#### HOW TO COMPLETE THIS TASK
Determine how many lines in the listing below contain "screenshot", then give only that number.

#### SUPPLIED DATA
== == ==

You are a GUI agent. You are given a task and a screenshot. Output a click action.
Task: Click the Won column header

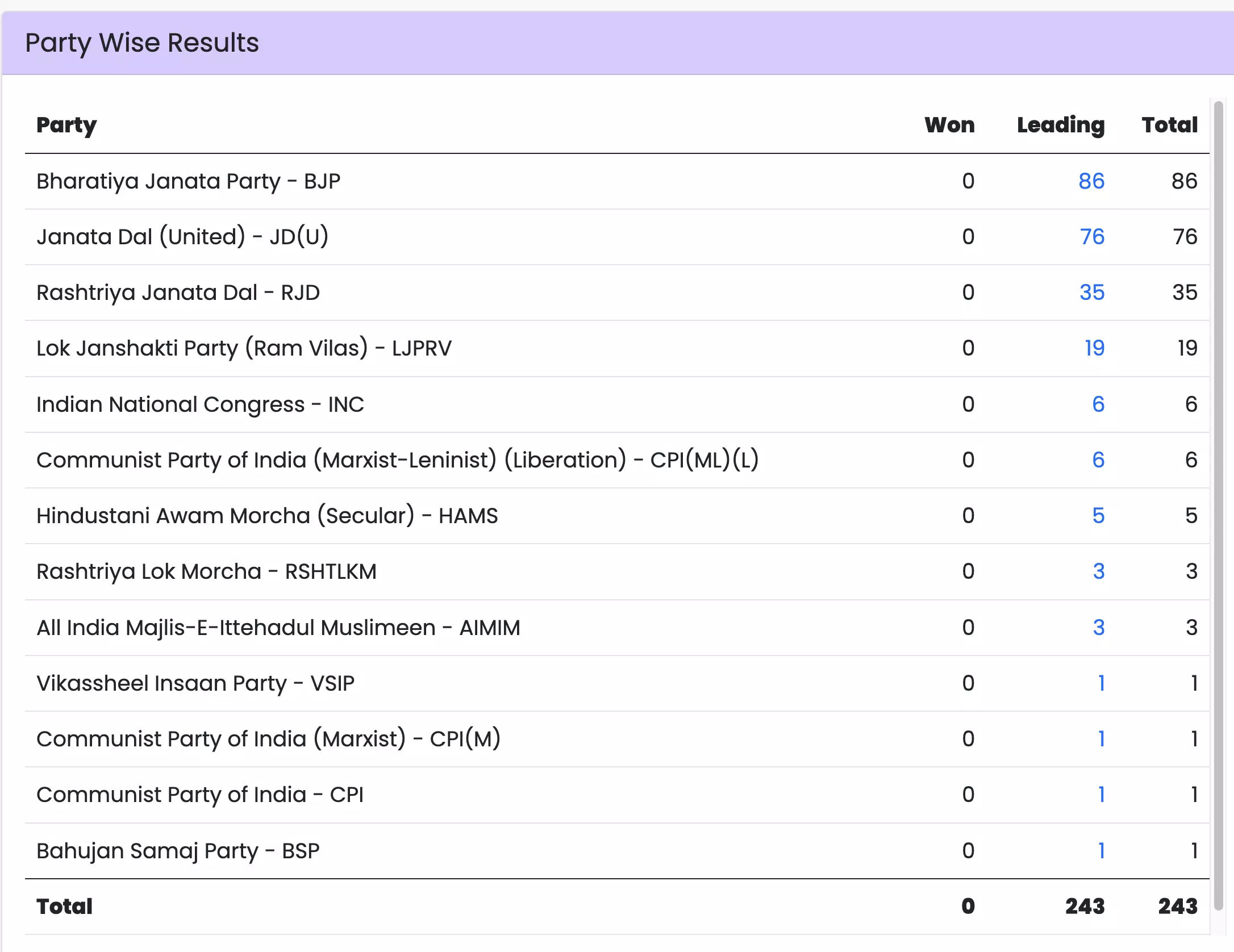point(949,125)
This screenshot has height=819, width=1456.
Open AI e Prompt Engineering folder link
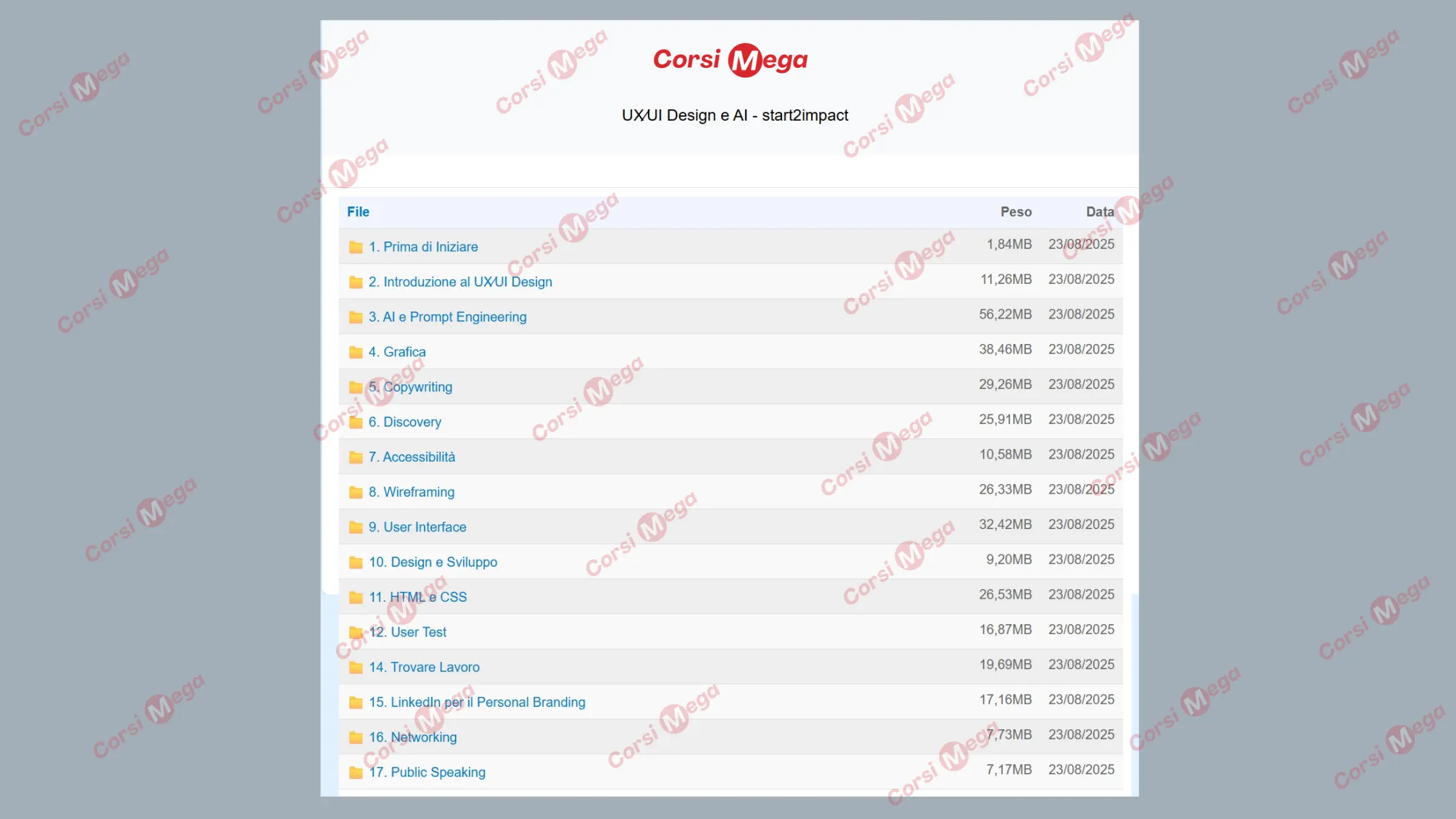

== == ==

#### THE COMPLETED TASK
2